Copyright © 2014 Randy Bayuk
All rights reserved.
ISBN: 978-1-4525-9397-5


CHAPTER 1

Our Letters


* * *

G, My Dearest Love,

I am awestruck with new stirrings of love. It has been such a long time since I have felt the pangs of my heartstrings. I can remember the years of our childhood, together on the couch, in Florida and in Georgia, always waiting for our time to be alone. Now it has come full circle. For the first time, I feel beautiful, wanted, sexy, and loved.

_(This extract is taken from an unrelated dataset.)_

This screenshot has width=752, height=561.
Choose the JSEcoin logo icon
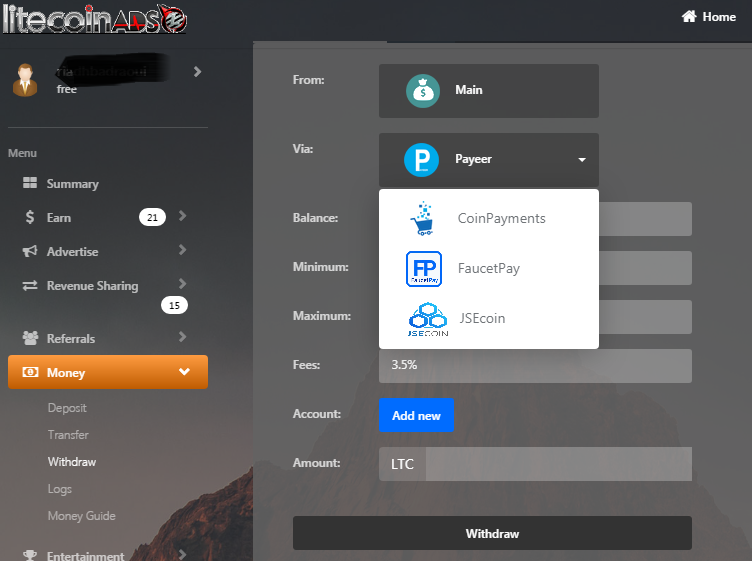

In thinking about our finding each other after all this time, it has made me think about what it is that I want and need in a relationship. I have lived a relationship of very little communication. That is a lonely marriage for both. You are teaching me that regardless of our circumstances, freedom from loneliness is possible. I just have to think of you, and I am at peace. You have taught me that it is not what happens in our experience, but it is what we think and do about what happens that makes all the difference. I am learning that if we are to be successful in the future, we have to make the most of the present. I am happy to be living the present with you.

Loving you, R.


During that first summer of our reunion, G and I were able to see each other a few more times. He was only a three-hour drive away from my parents' home in North Carolina. Since it was toward the end of the summer, it was soon time to return home to Texas and to my responsibilities. I left North Carolina with a heavy heart. When I returned home, life for me in Texas became unrecognizable. I had broken my marriage vows and felt guilty and ashamed. G and I lived for phone calls to each other, carefully planning them when no one was present. I opened a secret PO Box to receive mail. I was starved for love and obsessed. I was learning to do anything for it, and to pay any price. I was back to living with the secret that began when I was eight years old. Once again I was secretive and masterful at deception. This behavior brought me almost to the brink of madness.


* * *

My Darling R,

I've been stronger, stronger than I ever thought possible—until today. Today I am unbearably lonely. Today I am empty. Today my insides, my heart, my soul have been ripped out, cast to the winds, hoping to be carried closer to you. And I think even the pain of missing you is wonderful, for it is only the reflection of the pleasure we shared together, and the oneness that binds us together each and every moment.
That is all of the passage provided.